***** Text excerpt *****

A local consults an expert doctor by using the telemedicine facility, at the Rabi Primary Health Centre, Miklajung, Panchthar, in December 2021. Photo: Shiva Lal Karki
A local consults an expert doctor by using the telemedicine facility, at the Rabi Primary Health Centre, Miklajung, Panchthar, in December 2021. Photo: Shiva Lal Karki

Kathmandu, December 5

A telemedicine service has been inaugurated at the Rabi Primary Health Centre, Miklajung, Panchthar on Wednesday, December 1. Locals have expressed their happiness over the facility.

Miklajung rural municipality launched the service with the support from the Renewable Energy for Rural Area (RERA), a joint Nepali-German initiative under the guidance of the Ministry of Energy, Water Resources and Irrigation, Alternative Energy Promotion Centre (AEPC), with technical assistance by the Deutsche Gesellschaft für Internationale Zusammenarbeit (GIZ) GmbH, acting on behalf of the German Federal Ministry for Economic Cooperation and Development (BMZ).

Simon Heinkele, the deputy head of Development Cooperation at the German Embassy to Nepal inaugurated the service.

***** Records provided *****

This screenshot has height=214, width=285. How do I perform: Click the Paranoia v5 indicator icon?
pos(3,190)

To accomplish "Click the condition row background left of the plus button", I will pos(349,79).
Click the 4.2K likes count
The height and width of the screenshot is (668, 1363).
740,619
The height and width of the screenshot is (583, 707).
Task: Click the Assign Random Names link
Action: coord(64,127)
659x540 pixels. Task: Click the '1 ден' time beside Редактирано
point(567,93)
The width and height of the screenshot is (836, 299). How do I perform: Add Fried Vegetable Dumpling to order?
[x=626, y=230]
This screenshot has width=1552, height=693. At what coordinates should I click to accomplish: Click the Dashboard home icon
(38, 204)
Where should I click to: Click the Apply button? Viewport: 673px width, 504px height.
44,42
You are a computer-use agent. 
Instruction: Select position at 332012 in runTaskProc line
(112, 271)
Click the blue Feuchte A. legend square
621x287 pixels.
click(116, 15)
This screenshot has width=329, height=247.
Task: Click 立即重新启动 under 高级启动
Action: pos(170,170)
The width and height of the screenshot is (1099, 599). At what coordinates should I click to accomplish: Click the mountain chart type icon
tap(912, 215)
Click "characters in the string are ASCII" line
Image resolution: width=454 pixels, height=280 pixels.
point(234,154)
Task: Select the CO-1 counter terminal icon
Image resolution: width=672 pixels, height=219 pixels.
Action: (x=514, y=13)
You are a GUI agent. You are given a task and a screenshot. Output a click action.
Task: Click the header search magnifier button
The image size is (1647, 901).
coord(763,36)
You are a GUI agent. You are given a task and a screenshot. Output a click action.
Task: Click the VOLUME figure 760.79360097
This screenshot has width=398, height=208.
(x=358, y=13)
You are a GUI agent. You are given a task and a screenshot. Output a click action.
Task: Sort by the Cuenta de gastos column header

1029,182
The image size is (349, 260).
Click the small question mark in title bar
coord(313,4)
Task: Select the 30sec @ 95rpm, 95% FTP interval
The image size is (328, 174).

*****

_Required action A_
Using the article on the Panchthar telemedicine service, explain in one to three sentences how German institutions took part in launching it.
_Required action B_
According to the article on the Panchthar telemedicine service, on what day and date was the service inaugurated?
_Required action C_
Continue the article on the telemedicine service at the Rabi Primary Health Centre from its final sentence.

_Task output A_
Miklajung rural municipality launched the service with support from the Renewable Energy for Rural Area (RERA), a joint Nepali-German initiative. The Deutsche Gesellschaft für Internationale Zusammenarbeit (GIZ) GmbH gave technical assistance on behalf of the German Federal Ministry for Economic Cooperation and Development (BMZ), and Simon Heinkele of the German Embassy to Nepal inaugurated the service.

_Task output B_
Wednesday, December 1.

_Task output C_
“Due to remote and poor road conditions, people have limited access to better health services. They also need to spend more money and time to get expert health services. Patients have lost their lives in absence of health services in the remote area,” the local government’s chief Amar Raj Makhim says, “Therefore, we thought about telemedicine to ensure better connectivity to expert doctors. We arranged a certain portion of the budget and received support from the RERA programme both financially and technically to come this into reality.”

Now onwards, with the help of the internet, locals can access services of tertiary hospitals, the Koshi Hospital in Biratnagar in particular, through video conferences. They hope the service also helps fulfil the gap between expert hospitals and local rural health facilities by connecting rural health care services with urban health facilities.

Now onwards, patients from rural areas have direct access to expert doctors through telemedicine applications. More than 84 patients have sought help from expert doctors right after the start of the service.

The RERA programme has supported three primary health centres, one each in Panchthar, Bhojpur and Bajhang.